[Data for this task Boundary: Start]

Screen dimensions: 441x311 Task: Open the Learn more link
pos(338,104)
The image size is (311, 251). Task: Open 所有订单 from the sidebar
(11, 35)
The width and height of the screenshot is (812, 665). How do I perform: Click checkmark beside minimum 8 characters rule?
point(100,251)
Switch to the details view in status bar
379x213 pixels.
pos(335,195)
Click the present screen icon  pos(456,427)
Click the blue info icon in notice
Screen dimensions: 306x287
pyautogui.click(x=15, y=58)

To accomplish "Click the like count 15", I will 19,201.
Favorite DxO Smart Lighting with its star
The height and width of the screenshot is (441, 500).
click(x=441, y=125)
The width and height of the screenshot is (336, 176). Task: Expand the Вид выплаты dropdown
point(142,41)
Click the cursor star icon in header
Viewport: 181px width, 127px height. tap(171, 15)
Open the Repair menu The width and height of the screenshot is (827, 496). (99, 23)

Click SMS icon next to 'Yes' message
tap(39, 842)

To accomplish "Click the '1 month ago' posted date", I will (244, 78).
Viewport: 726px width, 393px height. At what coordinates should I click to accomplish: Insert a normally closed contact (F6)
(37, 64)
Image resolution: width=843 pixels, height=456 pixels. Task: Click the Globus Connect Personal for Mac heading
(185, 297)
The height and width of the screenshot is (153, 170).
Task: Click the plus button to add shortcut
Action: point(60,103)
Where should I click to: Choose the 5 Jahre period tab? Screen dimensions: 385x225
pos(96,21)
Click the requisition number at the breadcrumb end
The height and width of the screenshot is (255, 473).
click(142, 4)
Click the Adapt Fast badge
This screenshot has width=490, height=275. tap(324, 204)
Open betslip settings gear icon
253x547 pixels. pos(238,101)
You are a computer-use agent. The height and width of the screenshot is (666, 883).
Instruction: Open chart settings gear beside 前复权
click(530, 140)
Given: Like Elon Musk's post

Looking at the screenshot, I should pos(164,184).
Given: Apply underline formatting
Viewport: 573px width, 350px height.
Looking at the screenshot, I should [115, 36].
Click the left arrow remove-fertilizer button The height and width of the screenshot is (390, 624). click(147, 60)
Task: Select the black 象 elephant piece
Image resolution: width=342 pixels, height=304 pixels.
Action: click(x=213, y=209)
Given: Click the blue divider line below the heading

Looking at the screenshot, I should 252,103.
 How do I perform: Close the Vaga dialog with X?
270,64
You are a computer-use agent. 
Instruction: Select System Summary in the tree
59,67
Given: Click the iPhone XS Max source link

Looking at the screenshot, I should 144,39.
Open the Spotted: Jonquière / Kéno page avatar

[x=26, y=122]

[Data for this task Boundary: End]

## What you will do:
An exact copy of every entry is what is needed here.

## Output:
Screen dimensions: 441x311 Task: Open the Learn more link
pos(338,104)
The image size is (311, 251). Task: Open 所有订单 from the sidebar
(11, 35)
The width and height of the screenshot is (812, 665). How do I perform: Click checkmark beside minimum 8 characters rule?
point(100,251)
Switch to the details view in status bar
379x213 pixels.
pos(335,195)
Click the present screen icon  pos(456,427)
Click the blue info icon in notice
Screen dimensions: 306x287
pyautogui.click(x=15, y=58)

To accomplish "Click the like count 15", I will 19,201.
Favorite DxO Smart Lighting with its star
The height and width of the screenshot is (441, 500).
click(x=441, y=125)
The width and height of the screenshot is (336, 176). Task: Expand the Вид выплаты dropdown
point(142,41)
Click the cursor star icon in header
Viewport: 181px width, 127px height. tap(171, 15)
Open the Repair menu The width and height of the screenshot is (827, 496). (99, 23)

Click SMS icon next to 'Yes' message
tap(39, 842)

To accomplish "Click the '1 month ago' posted date", I will (244, 78).
Viewport: 726px width, 393px height. At what coordinates should I click to accomplish: Insert a normally closed contact (F6)
(37, 64)
Image resolution: width=843 pixels, height=456 pixels. Task: Click the Globus Connect Personal for Mac heading
(185, 297)
The height and width of the screenshot is (153, 170).
Task: Click the plus button to add shortcut
Action: point(60,103)
Where should I click to: Choose the 5 Jahre period tab? Screen dimensions: 385x225
pos(96,21)
Click the requisition number at the breadcrumb end
The height and width of the screenshot is (255, 473).
click(142, 4)
Click the Adapt Fast badge
This screenshot has width=490, height=275. tap(324, 204)
Open betslip settings gear icon
253x547 pixels. pos(238,101)
You are a computer-use agent. The height and width of the screenshot is (666, 883).
Instruction: Open chart settings gear beside 前复权
click(530, 140)
Given: Like Elon Musk's post

Looking at the screenshot, I should pos(164,184).
Given: Apply underline formatting
Viewport: 573px width, 350px height.
Looking at the screenshot, I should [115, 36].
Click the left arrow remove-fertilizer button The height and width of the screenshot is (390, 624). click(147, 60)
Task: Select the black 象 elephant piece
Image resolution: width=342 pixels, height=304 pixels.
Action: click(x=213, y=209)
Given: Click the blue divider line below the heading

Looking at the screenshot, I should 252,103.
 How do I perform: Close the Vaga dialog with X?
270,64
You are a computer-use agent. 
Instruction: Select System Summary in the tree
59,67
Given: Click the iPhone XS Max source link

Looking at the screenshot, I should 144,39.
Open the Spotted: Jonquière / Kéno page avatar

[x=26, y=122]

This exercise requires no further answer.